Отец выслушивал эти нарекания со снисходительной улыбкой. Он готов был бросить к ее ногам все, что накопил за долгие годы работы. Главное, что Милито любит своего мужа — так пусть живет счастливо! Ее заботы вызвали у художника презрительную улыбку. Деньги! Дочь Хосефины грустит из-за таких пустяков, тогда как у него в доме не счесть этих бумажек — грязных, избитых, ничтожных, — ради которых он столько трудился, а теперь вот охладел к ним!.. Когда после таких свиданий художник собирался домой, крепенькая дочь резко хватала отца в объятия и осыпала градом звонких поцелуев, крутя его в руках, как малого ребенка. Так она выражала бурную радость.
— Папа, какой ты добрый!.. Как я тебя люблю!
Однажды, выйдя с Котонером от дочери, Реновалес сказал с таинственным выражением:
— Приходи завтра утром. Покажу тебе «это». Я еще не закончил, но хочу, чтобы ты увидел... Только ты. Никто не оценит лучше.
И самодовольно добавил:
— Раньше я рисовал только то, что видел... Теперь могу и больше, хотя это далось мне нелегко!.. А что получилось — оценишь сам.
В его голосе звучала радость художника, одолевшего большие препятствия и уверенного, что он создал шедевр.
Котонер, которого разбирало любопытство, не замедлил появиться на следующий день и зашел в мастерскую, куда в последнее время никого не впускали.
— Смотри! — сказал маэстро, гордо показывая рукой.
Друг посмотрел. Напротив окна он увидел мольберт, а на нем — полотно, покрытое серым фоном, поверх которого виднелись неясные очертания человеческого тела — пожалуй, художник не раз перерисовывал его. Сбоку виднелось красочное пятно, и как раз на него указывал рукой маэстро: женская голова, ярко выделялась на тусклом полотне.
Котонер страшно удивился. Неужели это рисовал великий художник? Где же рука мастера? Хотя художник из Котонера был плохонький, но он имел зоркий глаз и ясно видел, что эти линии выражают нерешительность живописца, словно пытающегося ухватить нечто нереальное, что бежало от него, никак не хотело входить в контуры формы. Бросалось в глаза неправдоподобие изображенного лица, умышленное преувеличение его черт: глаза уродливо огромные; рот маленький, как точка; кожа бледная, аж светится, неестественного цвета. Только в зрачках было что-то действительно стоящее: взгляд шел откуда-то издалека и светился необычным блеском — казалось, он насквозь прожигает полотно.
— Мне это далось ой как нелегко! Ни над одной картиной я так не мучился... Пока получается только голова, ее выписать проще! Потом я нарисую и тело; это будет действительно божественная нагота — такой еще никто никогда не видел. И лишь тебе я ее покажу, только тебе!

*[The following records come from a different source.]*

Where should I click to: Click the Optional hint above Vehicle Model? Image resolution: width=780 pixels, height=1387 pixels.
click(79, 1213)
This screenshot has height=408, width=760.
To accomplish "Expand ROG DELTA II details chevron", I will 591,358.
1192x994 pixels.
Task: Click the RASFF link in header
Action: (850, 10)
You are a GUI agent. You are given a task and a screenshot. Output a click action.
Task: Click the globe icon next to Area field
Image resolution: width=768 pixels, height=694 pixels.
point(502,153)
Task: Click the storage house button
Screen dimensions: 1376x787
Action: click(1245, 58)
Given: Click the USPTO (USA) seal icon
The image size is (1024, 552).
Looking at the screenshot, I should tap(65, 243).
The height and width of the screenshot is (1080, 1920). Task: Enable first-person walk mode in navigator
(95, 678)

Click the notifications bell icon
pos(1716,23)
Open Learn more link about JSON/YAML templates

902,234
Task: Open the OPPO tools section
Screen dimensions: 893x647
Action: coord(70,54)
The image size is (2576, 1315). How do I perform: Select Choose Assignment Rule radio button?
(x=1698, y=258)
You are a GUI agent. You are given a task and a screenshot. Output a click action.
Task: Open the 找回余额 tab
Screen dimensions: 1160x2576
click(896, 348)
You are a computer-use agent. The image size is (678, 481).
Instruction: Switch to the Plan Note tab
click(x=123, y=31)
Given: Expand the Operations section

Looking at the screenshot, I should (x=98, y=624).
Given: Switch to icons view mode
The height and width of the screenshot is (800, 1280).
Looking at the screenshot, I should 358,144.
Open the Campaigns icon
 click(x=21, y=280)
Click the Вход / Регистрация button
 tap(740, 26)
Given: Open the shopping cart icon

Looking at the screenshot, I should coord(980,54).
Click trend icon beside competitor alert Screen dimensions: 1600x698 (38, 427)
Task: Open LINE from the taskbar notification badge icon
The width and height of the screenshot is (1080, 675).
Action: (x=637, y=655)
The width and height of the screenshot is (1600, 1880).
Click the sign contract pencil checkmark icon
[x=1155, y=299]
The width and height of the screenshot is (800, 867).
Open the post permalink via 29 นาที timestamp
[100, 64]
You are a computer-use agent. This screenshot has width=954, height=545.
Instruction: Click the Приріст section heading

Старый друг мастера уже не смотрел на картину. Он удивленно уставился на художника, потрясенный этим творением, смущенный его тайной.
— Ты же видишь, я писал без натуры, не имея перед собой ничего реального, — продолжал маэстро. — Мог смотреть только «на них». Но это мое лучшее творение, мое последнее слово.
«На них» — означало на все портреты покойной, снятые со стен и разложенные на мольбертах и на стульях, стоявших вокруг начатого полотна.
Друг не мог дальше сдерживать удивления, не мог притворяться — так был ошарашен.
— Вот оно что! Ты... ты хотел нарисовать Хосефину!
Реновалес отступил назад в крайнем удивлении. Конечно, Хосефину — кого же еще? Он что, ослеп? И обжег Котонера гневным взглядом.
Тот снова начал рассматривать голову. Да, это Хосефина. Куда красивее, чем в жизни, но красота ее словно не от мира сего; какая-то подчеркнутая, одухотворенная, будто эта женщина сумела подняться над обыденными потребностями человеческого существования. Котонер присмотрелся к старым портретам и увидел, что лицо на новой картине действительно перерисовано с них, но было оно как бы озарено внутренним светом, и поэтому казалось совсем другим.
— Наконец-то ты узнаешь ее! — сказал маэстро, тревожно следивший, какое впечатление производит его творение на друга. — Ты согласен, что это она? Такой Хосефина была при жизни или нет?
Котонеру стало жалко Реновалеса, и он соврал. Да, да, это действительно она. Теперь он видит... Но гораздо красивее, чем в жизни... Хосефина такой не была никогда.
Теперь уже Реновалес посмотрел на товарища с удивлением и жалостью. Бедный Котонер! Бедный неудачник, пария от искусства, неспособен подняться над безликой толпой, способен по-настоящему чувствовать только желудком!.. Что он понимает в таких вещах! Какой смысл с ним советоваться!